[Items from a data source]

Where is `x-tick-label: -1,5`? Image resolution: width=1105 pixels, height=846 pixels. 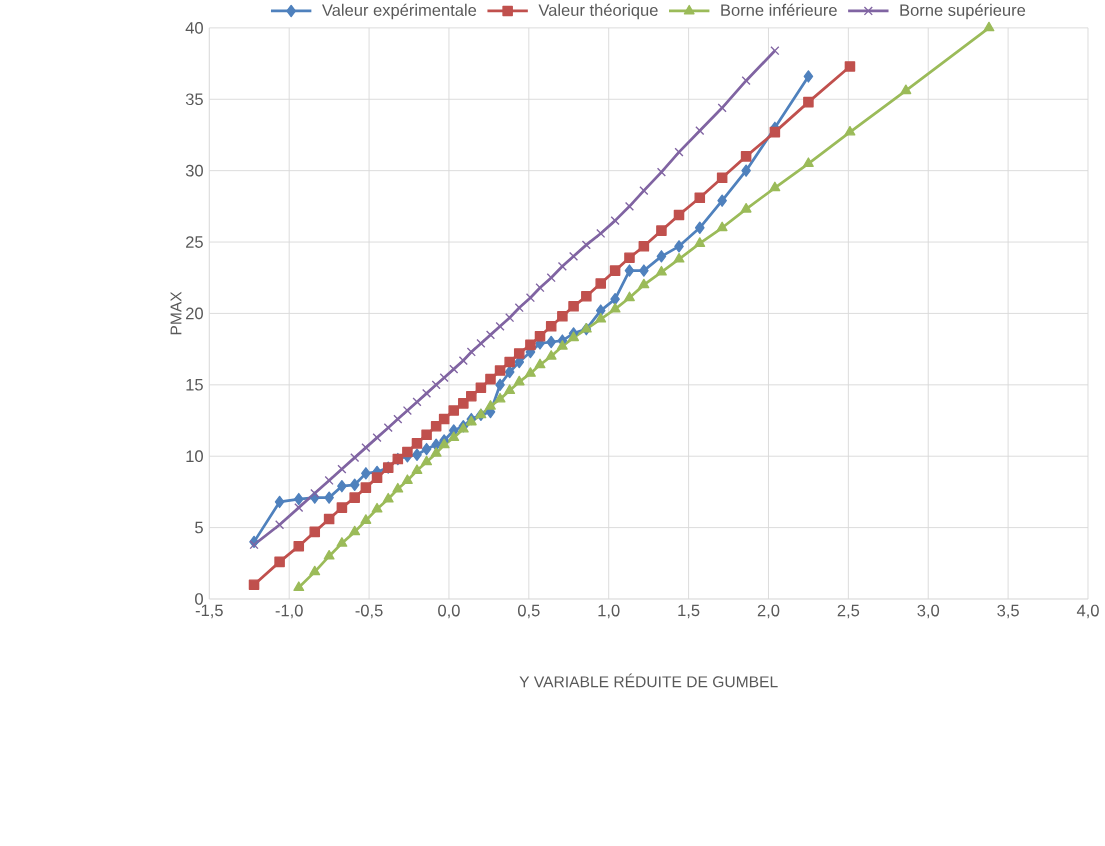 x-tick-label: -1,5 is located at coordinates (209, 612).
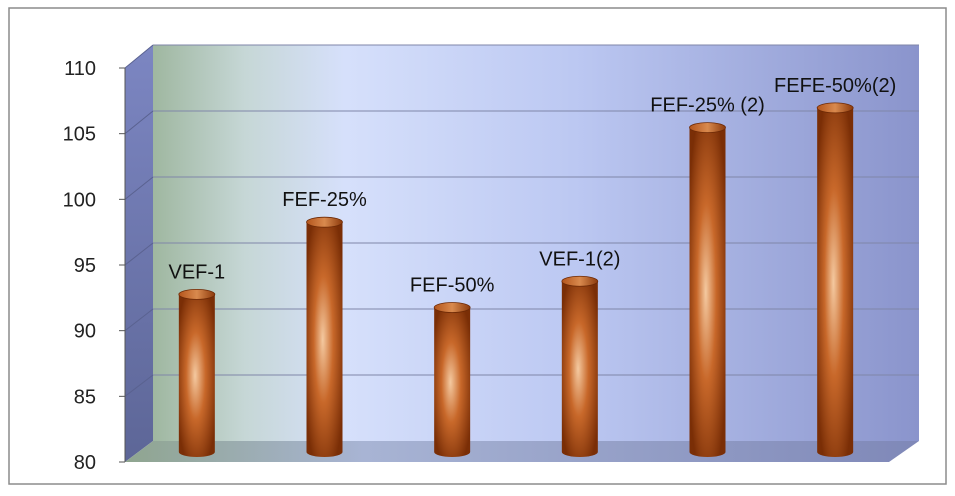 The image size is (955, 496). What do you see at coordinates (835, 86) in the screenshot?
I see `data-label: FEFE-50%(2)` at bounding box center [835, 86].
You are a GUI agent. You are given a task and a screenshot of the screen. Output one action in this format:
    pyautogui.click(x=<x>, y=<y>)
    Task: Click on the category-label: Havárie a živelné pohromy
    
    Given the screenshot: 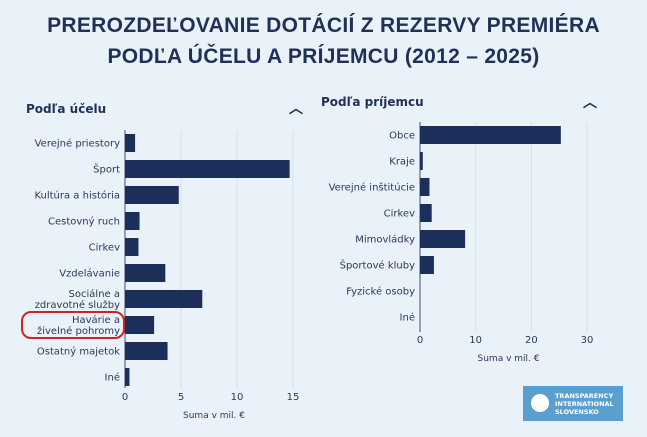 What is the action you would take?
    pyautogui.click(x=78, y=326)
    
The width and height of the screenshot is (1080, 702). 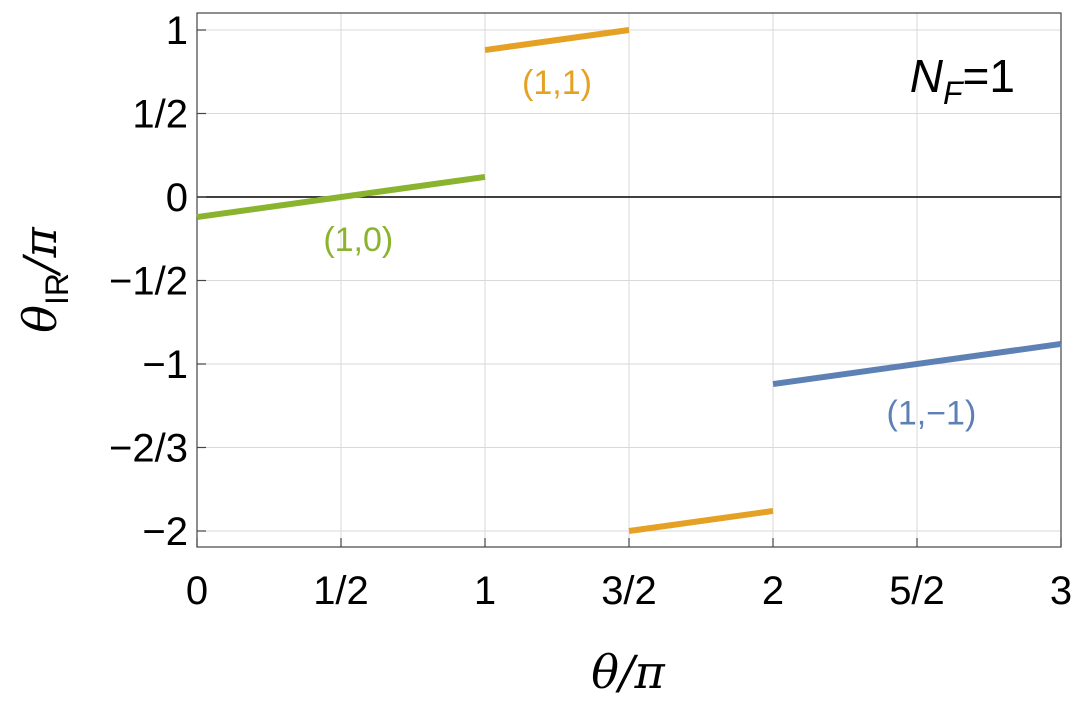 What do you see at coordinates (165, 532) in the screenshot?
I see `y-tick-label-6: −2` at bounding box center [165, 532].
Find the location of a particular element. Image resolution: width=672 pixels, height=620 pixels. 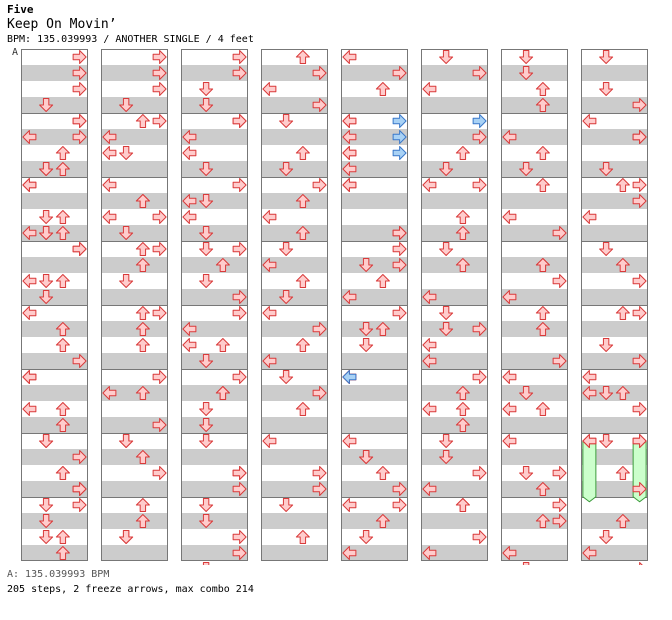

chart-column is located at coordinates (534, 305).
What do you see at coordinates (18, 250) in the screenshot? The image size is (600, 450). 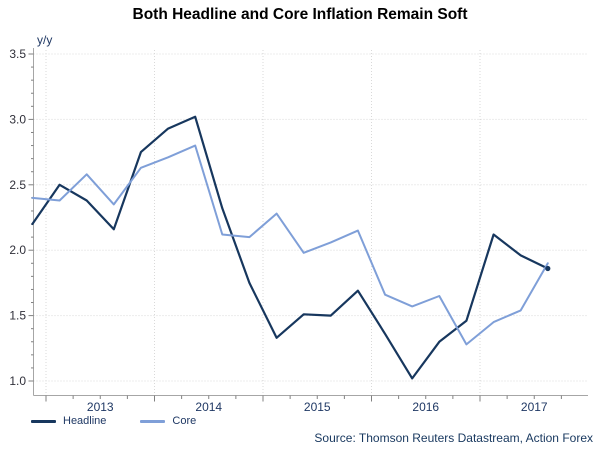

YOUR OBJECTIVE:
Could you edit the records from the line containing "Find the location" through the end of the records, both included, so that "particular element" becomes "specific element" and nothing else changes? Please leave the pictures out of your answer.

OUTPUT OF THE TASK:
Find the location of a specific element. Image resolution: width=672 pixels, height=620 pixels. 

chart-column is located at coordinates (534, 305).
What do you see at coordinates (18, 250) in the screenshot? The image size is (600, 450). 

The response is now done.